Quote the lines of the material starting at the line that contains "This screenshot has width=1568, height=722." and ending after the line that contains "Action: tap(282, 370)".

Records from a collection

══════════

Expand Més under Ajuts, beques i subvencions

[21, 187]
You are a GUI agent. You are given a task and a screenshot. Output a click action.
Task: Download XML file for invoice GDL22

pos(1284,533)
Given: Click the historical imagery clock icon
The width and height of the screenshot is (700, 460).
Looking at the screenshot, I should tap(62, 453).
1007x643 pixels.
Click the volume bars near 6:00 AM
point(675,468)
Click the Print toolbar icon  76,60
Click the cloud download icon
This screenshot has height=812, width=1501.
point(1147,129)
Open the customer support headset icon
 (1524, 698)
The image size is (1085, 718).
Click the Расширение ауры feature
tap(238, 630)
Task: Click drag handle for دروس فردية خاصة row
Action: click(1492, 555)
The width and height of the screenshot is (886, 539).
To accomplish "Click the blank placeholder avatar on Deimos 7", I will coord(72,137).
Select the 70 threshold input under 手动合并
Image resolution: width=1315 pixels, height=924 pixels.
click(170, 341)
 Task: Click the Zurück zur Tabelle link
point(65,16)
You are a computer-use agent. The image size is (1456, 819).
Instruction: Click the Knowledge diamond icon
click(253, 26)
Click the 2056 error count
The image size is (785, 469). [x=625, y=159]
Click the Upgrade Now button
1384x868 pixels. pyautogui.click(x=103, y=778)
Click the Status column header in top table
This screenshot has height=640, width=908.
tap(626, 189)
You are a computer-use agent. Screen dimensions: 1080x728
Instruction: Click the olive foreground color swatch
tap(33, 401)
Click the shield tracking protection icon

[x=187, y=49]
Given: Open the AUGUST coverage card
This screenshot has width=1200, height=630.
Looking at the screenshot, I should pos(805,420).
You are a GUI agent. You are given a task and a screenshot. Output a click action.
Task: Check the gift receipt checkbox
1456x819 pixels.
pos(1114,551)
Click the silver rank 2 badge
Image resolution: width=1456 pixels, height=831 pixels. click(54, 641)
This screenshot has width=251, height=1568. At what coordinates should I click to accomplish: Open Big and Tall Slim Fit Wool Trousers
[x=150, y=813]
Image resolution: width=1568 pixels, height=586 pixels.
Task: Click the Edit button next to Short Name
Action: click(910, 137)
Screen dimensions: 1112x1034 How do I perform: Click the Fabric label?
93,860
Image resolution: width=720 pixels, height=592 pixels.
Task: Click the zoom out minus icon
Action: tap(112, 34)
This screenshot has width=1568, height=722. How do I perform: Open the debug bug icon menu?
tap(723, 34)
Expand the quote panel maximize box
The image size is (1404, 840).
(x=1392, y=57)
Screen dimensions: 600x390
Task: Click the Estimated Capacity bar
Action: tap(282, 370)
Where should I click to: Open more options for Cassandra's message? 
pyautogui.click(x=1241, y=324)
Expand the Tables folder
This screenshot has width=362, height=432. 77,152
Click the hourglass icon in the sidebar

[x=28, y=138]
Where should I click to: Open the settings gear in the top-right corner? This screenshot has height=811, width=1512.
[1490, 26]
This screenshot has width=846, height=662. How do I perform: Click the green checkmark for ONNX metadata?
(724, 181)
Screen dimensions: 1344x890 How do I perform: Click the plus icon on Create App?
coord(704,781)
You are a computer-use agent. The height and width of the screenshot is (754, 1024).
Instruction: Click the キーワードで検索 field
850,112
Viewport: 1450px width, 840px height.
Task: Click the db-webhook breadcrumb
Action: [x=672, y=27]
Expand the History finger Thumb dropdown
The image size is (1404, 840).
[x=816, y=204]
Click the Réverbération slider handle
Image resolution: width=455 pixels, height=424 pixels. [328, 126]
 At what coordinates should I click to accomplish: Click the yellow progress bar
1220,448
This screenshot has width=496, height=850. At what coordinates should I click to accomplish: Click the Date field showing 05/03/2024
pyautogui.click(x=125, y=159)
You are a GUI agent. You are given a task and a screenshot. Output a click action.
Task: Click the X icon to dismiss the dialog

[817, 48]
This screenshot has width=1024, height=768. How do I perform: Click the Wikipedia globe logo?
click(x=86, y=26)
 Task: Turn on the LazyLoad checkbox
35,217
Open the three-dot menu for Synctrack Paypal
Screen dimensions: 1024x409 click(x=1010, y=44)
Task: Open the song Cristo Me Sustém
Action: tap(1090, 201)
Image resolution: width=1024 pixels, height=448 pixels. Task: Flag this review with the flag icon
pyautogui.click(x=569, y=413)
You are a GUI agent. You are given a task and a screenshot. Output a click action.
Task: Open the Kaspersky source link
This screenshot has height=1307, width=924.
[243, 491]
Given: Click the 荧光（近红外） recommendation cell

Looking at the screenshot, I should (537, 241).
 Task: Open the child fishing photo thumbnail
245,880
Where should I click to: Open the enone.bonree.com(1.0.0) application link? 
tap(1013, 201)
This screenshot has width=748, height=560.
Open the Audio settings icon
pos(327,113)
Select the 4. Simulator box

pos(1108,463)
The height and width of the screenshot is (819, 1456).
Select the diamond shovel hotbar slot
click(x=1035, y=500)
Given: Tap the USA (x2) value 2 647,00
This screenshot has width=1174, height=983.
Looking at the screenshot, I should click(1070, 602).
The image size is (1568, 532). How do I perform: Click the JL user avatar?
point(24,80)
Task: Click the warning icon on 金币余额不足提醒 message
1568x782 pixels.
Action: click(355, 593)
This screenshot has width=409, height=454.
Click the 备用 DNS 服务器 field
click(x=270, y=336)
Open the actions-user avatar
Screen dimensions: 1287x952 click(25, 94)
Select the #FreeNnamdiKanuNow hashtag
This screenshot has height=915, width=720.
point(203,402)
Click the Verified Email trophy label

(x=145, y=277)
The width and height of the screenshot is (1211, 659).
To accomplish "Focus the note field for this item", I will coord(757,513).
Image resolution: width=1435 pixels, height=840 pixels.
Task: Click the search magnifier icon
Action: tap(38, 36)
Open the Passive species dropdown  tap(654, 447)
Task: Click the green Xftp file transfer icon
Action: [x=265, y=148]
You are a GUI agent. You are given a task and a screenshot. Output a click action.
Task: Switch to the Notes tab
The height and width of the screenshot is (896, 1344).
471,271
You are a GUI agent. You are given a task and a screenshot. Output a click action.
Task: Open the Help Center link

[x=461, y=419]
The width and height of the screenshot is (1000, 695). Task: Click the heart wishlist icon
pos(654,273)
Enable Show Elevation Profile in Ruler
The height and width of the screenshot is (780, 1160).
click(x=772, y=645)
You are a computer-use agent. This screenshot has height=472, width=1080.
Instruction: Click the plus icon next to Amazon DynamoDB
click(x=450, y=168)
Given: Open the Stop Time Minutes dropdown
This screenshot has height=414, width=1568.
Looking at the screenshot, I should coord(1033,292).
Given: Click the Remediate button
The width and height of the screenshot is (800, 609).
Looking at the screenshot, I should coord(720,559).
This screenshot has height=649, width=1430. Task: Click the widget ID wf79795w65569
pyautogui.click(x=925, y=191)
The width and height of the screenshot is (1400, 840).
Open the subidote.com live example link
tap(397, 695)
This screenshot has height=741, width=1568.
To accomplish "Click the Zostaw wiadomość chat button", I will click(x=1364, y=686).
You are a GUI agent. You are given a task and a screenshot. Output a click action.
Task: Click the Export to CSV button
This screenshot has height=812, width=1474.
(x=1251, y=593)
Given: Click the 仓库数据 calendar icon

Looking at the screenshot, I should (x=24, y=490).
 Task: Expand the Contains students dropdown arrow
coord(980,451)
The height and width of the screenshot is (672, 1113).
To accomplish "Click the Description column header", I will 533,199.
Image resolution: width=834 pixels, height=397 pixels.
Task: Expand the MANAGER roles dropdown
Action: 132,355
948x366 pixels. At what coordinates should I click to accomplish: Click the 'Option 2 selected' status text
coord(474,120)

══════════

**RESULT OF THE TASK:**
This screenshot has width=1568, height=722. How do I perform: Open the debug bug icon menu?
tap(723, 34)
Expand the quote panel maximize box
The image size is (1404, 840).
(x=1392, y=57)
Screen dimensions: 600x390
Task: Click the Estimated Capacity bar
Action: tap(282, 370)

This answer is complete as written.